Cebu Provincial Detention and Rehabilitation Center (CPDRC)
- Location: Barangay Kalunasan, Cebu City; 10°20′03″N 123°52′53″E﻿ / ﻿10.33404°N 123.88146°E;
- Status: Operational
- Security class: Maximum security
- Capacity: 1,600
- Managed by: Provincial Government of Cebu

= Cebu Provincial Detention and Rehabilitation Center =

Philippine prison

The Cebu Provincial Detention and Rehabilitation Center (CPDRC) is a jail facility in Cebu City, Philippines. It is a maximum-security prison with a capacity of 1,600 inmates.

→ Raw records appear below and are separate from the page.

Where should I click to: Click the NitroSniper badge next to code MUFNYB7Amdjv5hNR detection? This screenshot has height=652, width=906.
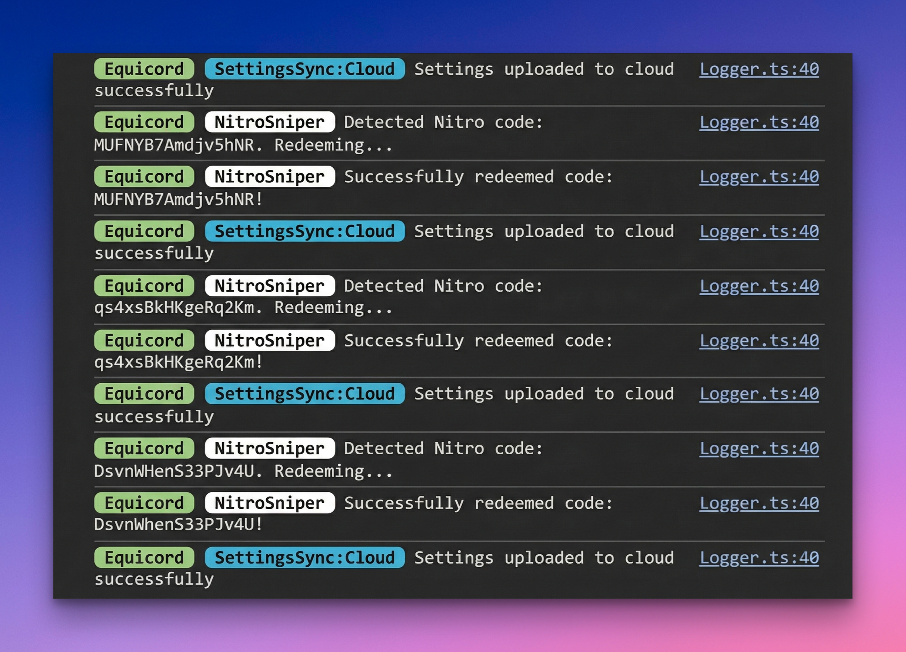[x=269, y=123]
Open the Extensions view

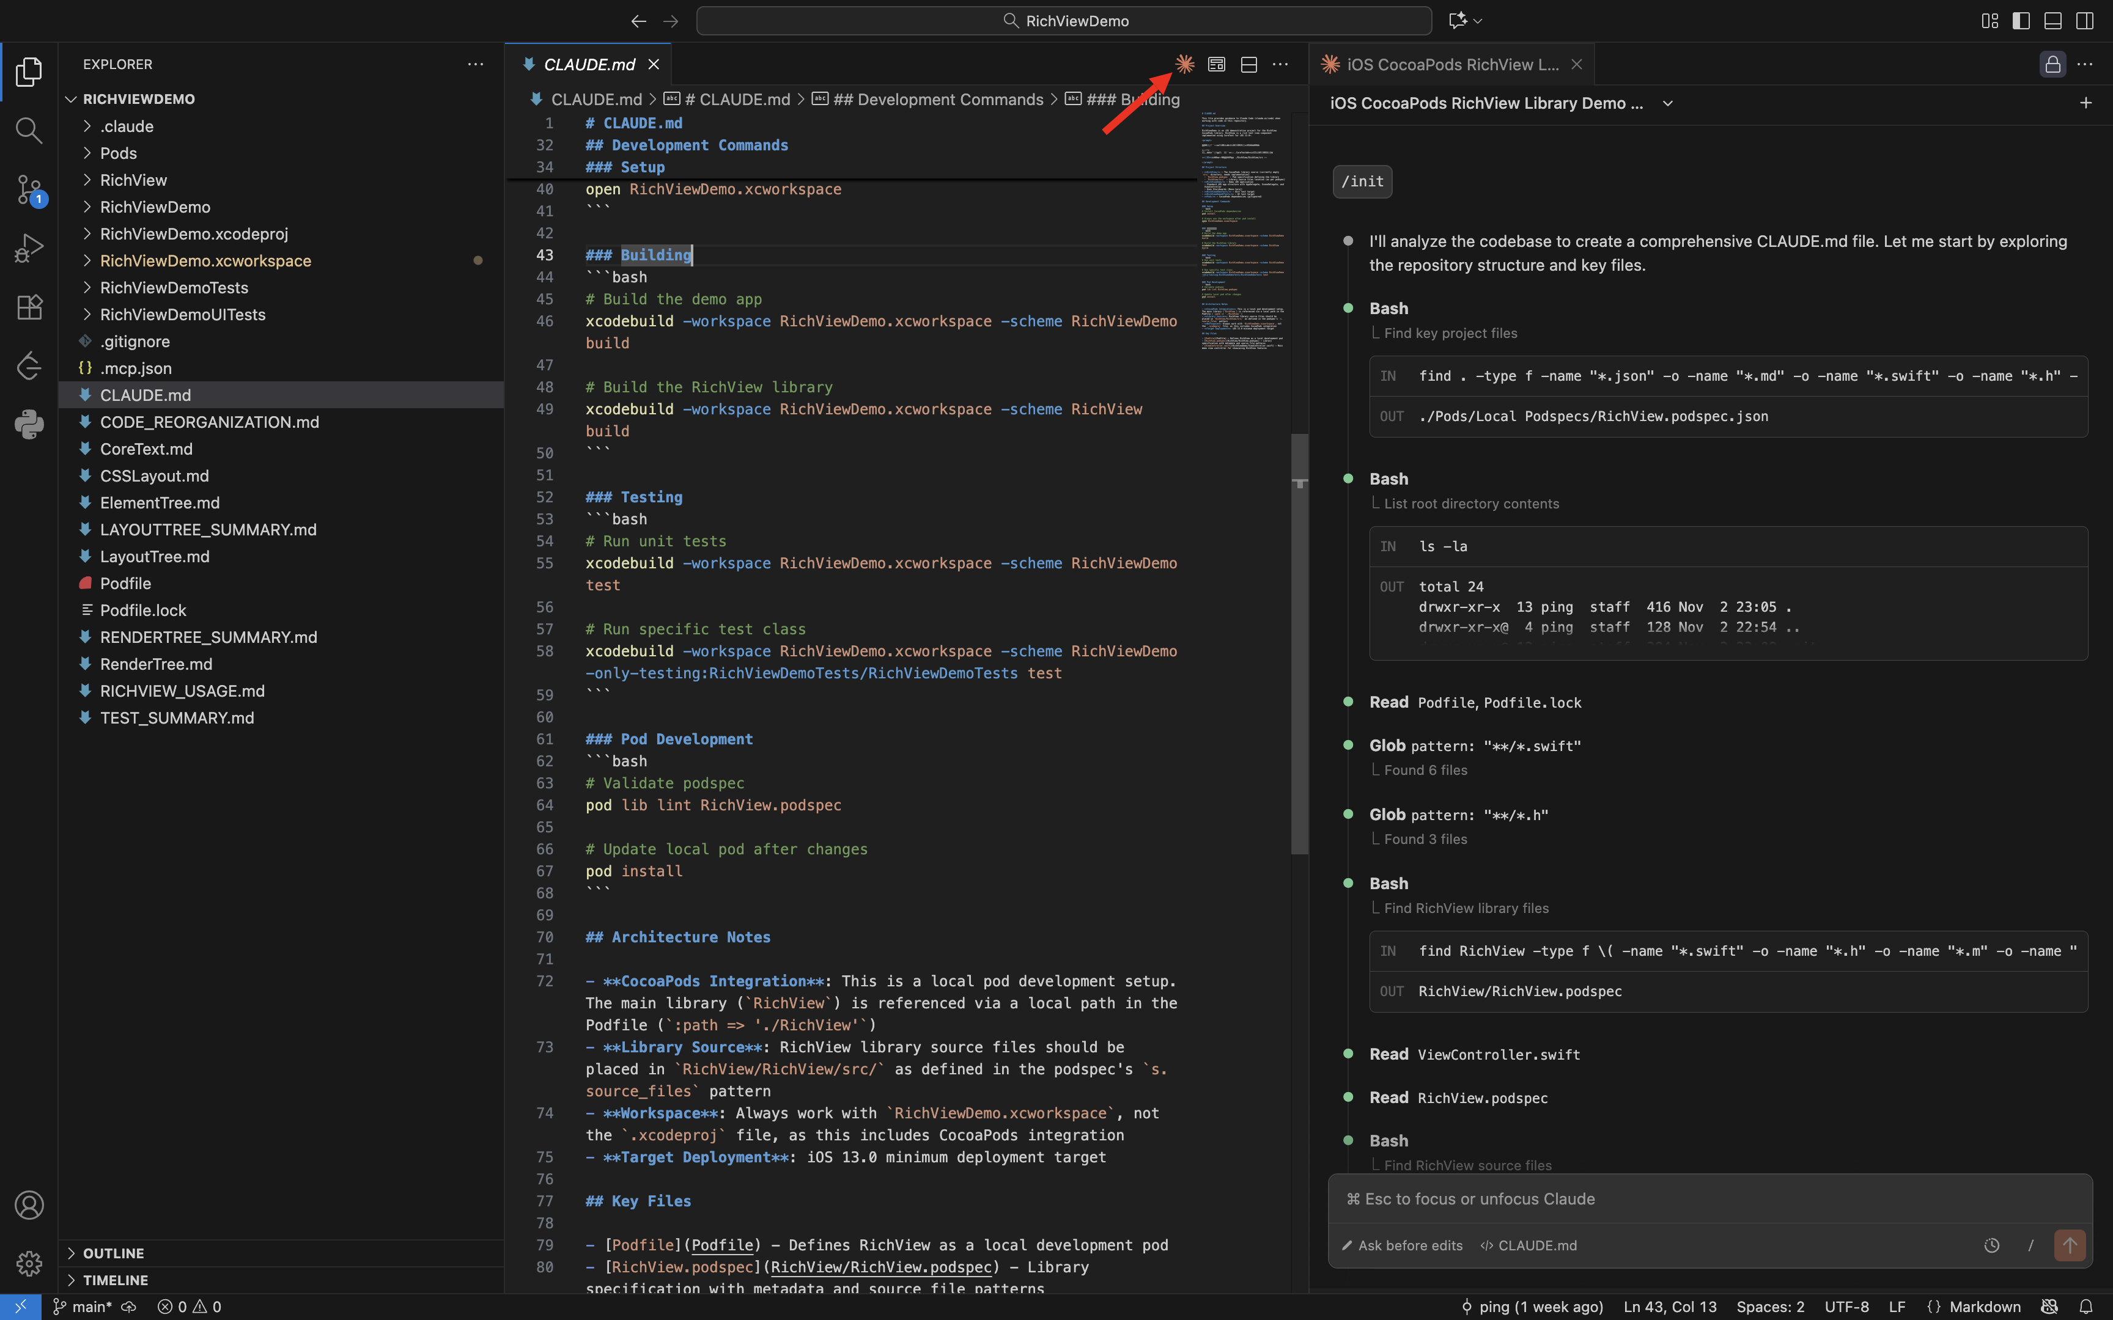29,306
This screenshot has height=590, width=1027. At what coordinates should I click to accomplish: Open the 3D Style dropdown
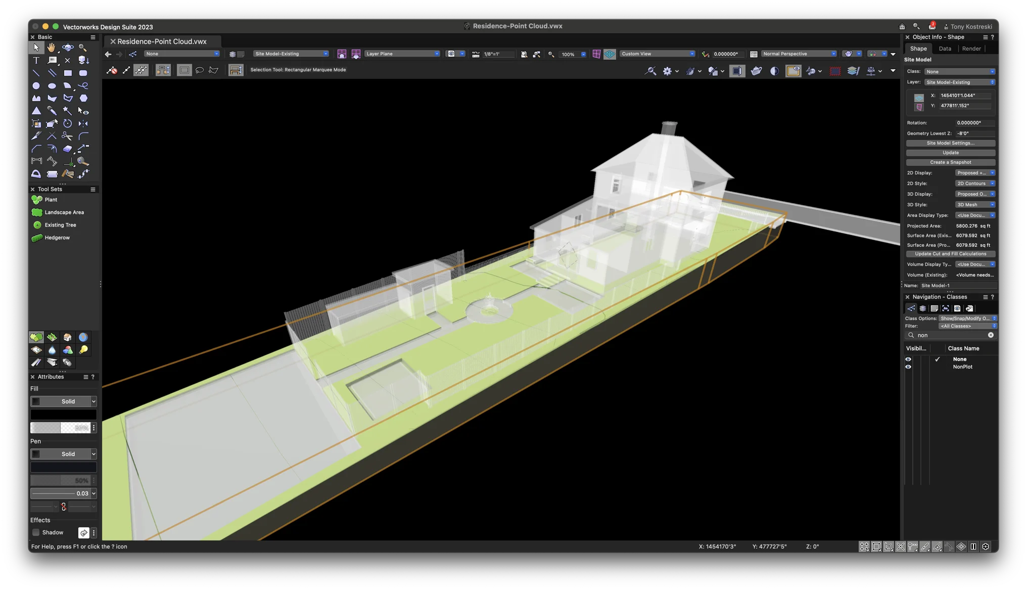point(975,205)
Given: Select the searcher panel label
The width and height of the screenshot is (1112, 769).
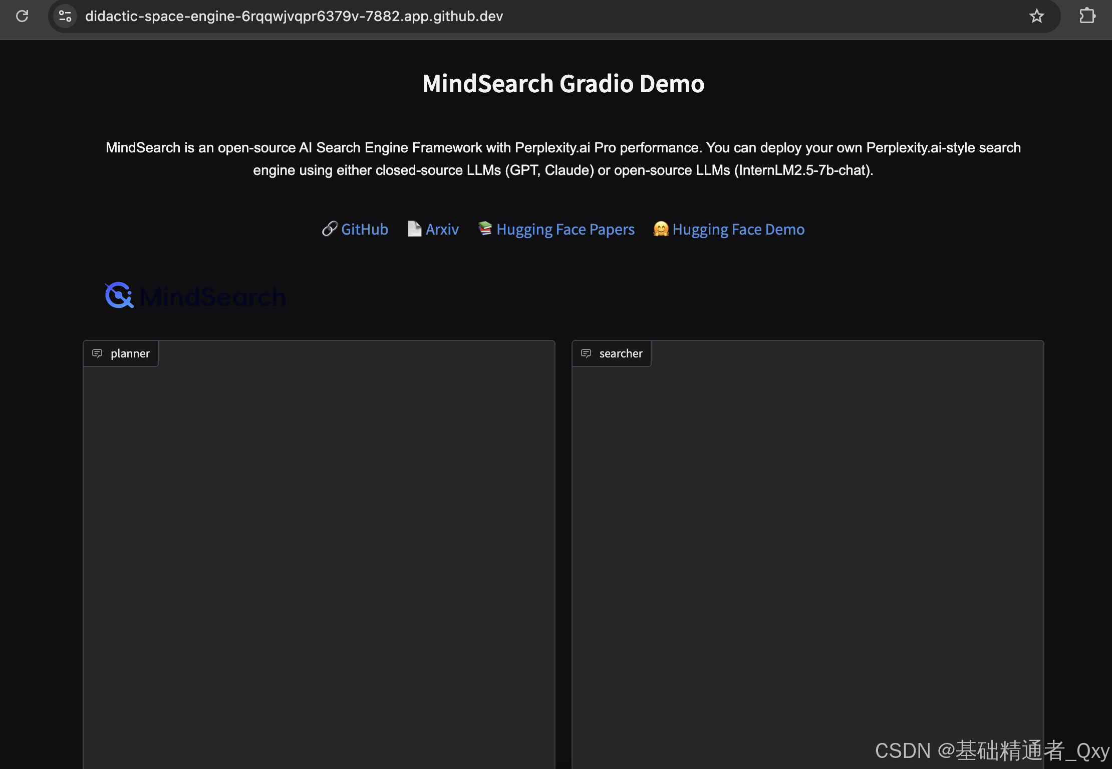Looking at the screenshot, I should [621, 353].
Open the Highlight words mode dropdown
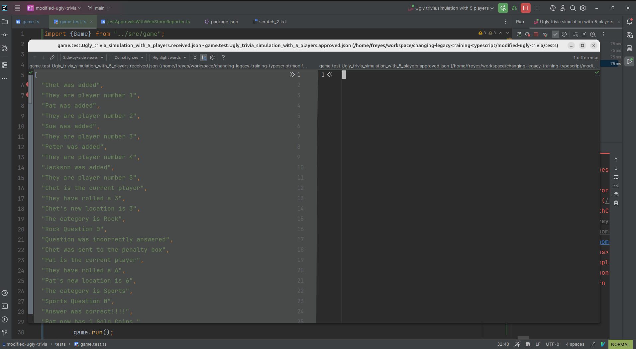Screen dimensions: 636x349 (169, 57)
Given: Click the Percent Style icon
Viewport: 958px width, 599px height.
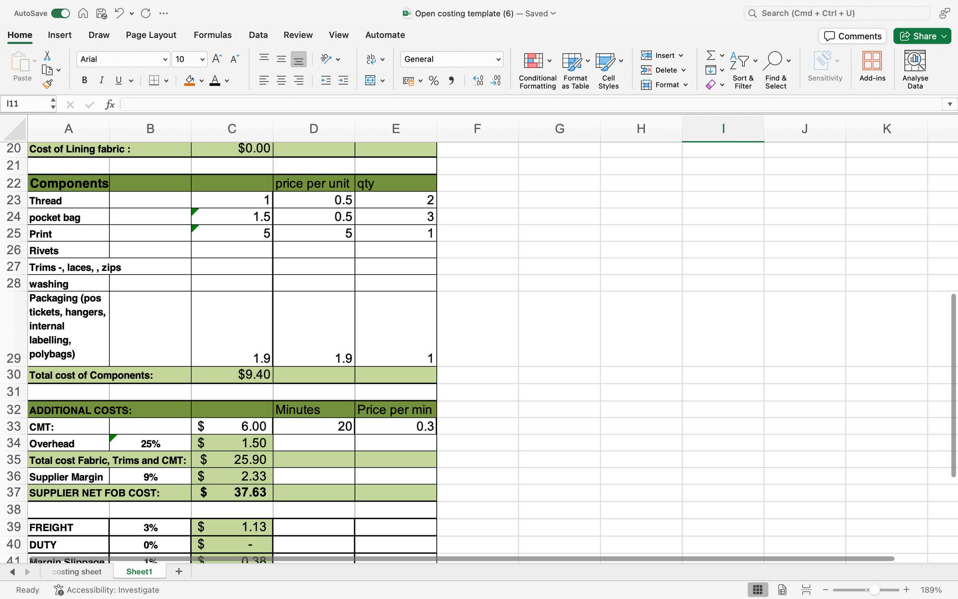Looking at the screenshot, I should click(433, 81).
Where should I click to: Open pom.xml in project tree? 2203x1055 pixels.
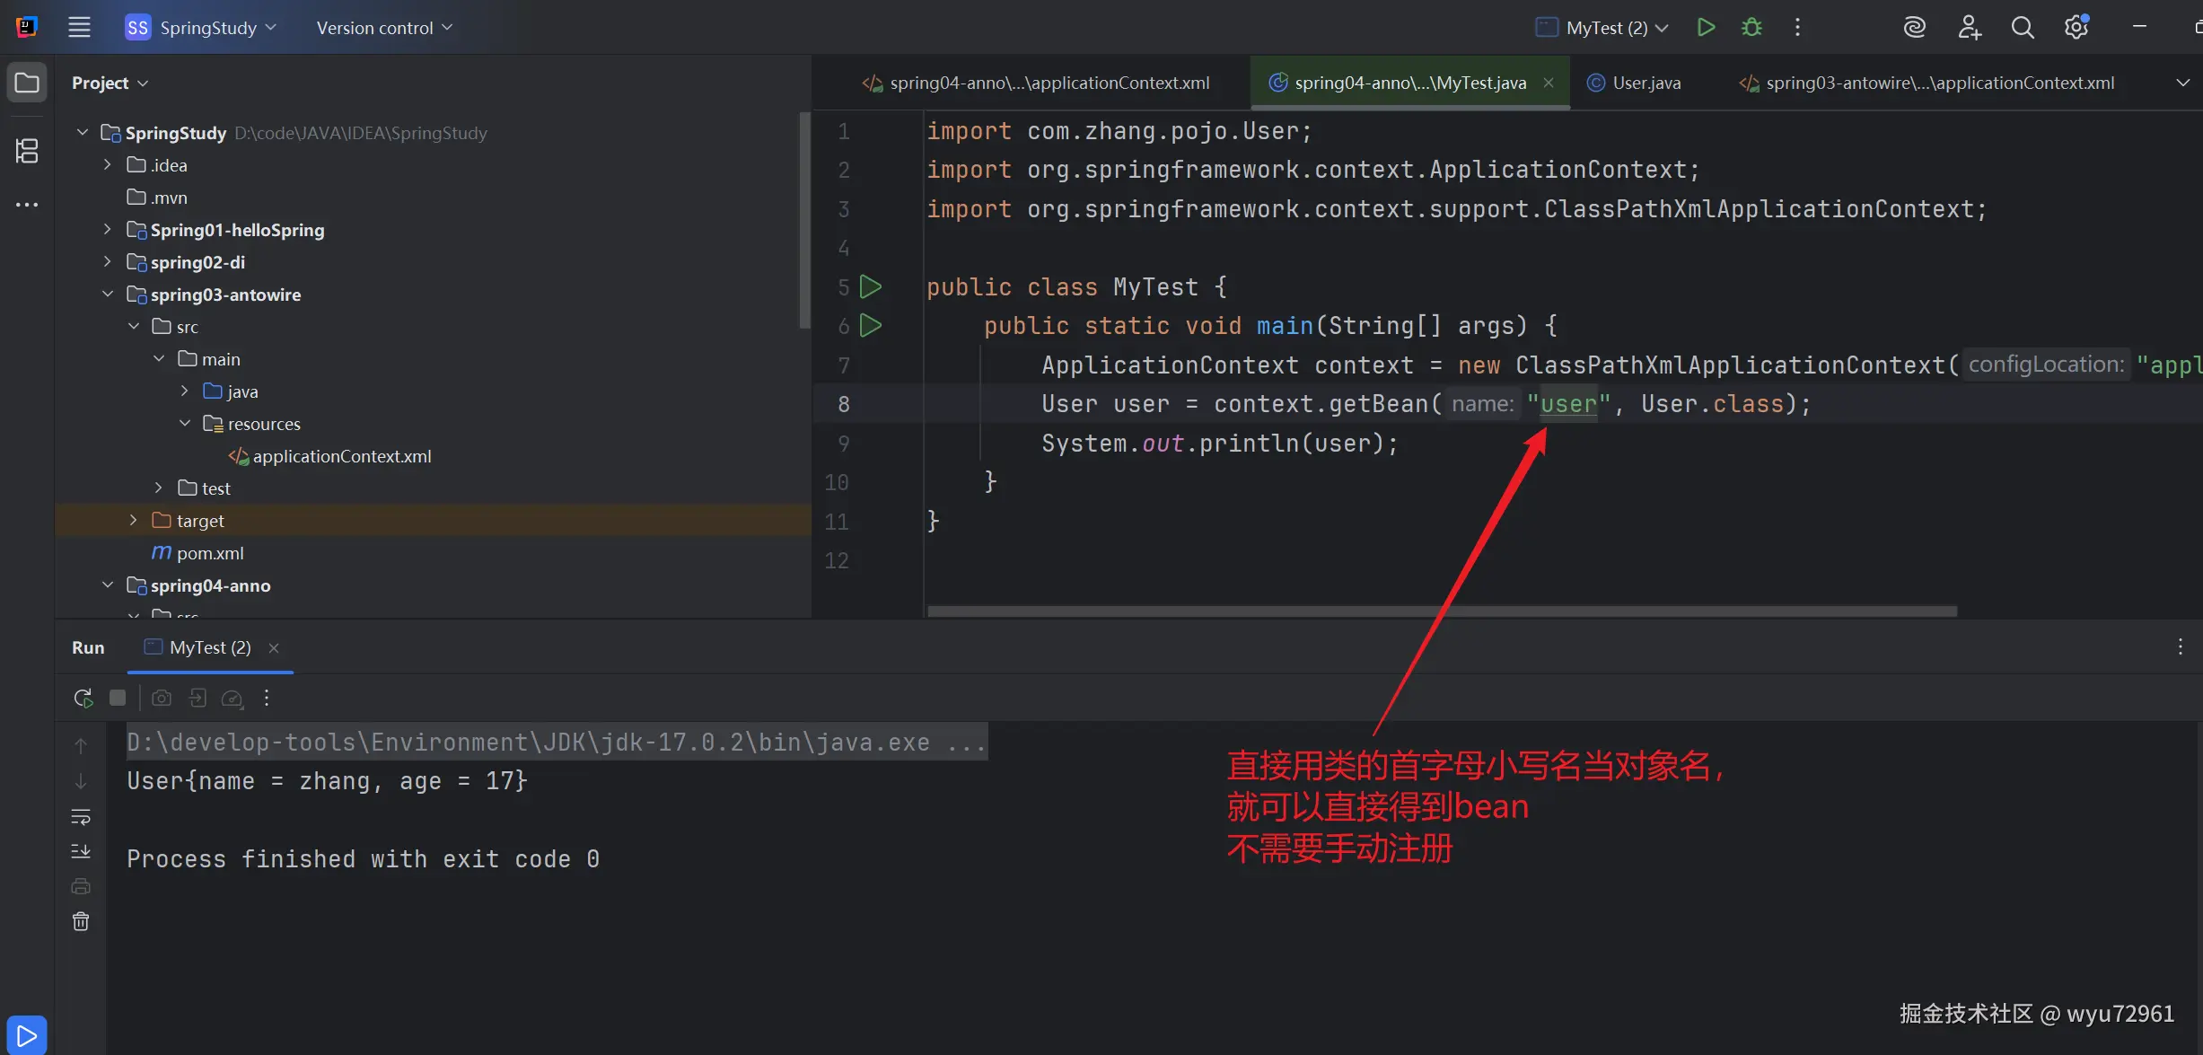209,553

The prison became well known for its rehabilitation program from 2005 to 2010, which was based on choreographed exercise routines performed by inmates. Known as the CPDRC Dancing Inmates, videos of the inmates performing these routines, supervised by prison chief Byron F. Garcia, became online sensations.

== In popular culture ==
Dancing inmates and jail cells at the CPDRC are featured in the visual documentary Samsara.

The CPDRC was also used as a filming location for the 2017 film A Prayer Before Dawn. The film's climactic boxing scene was filmed at the facility after Thai authorities denied permission to film at the actual Klong Prem Central Prison.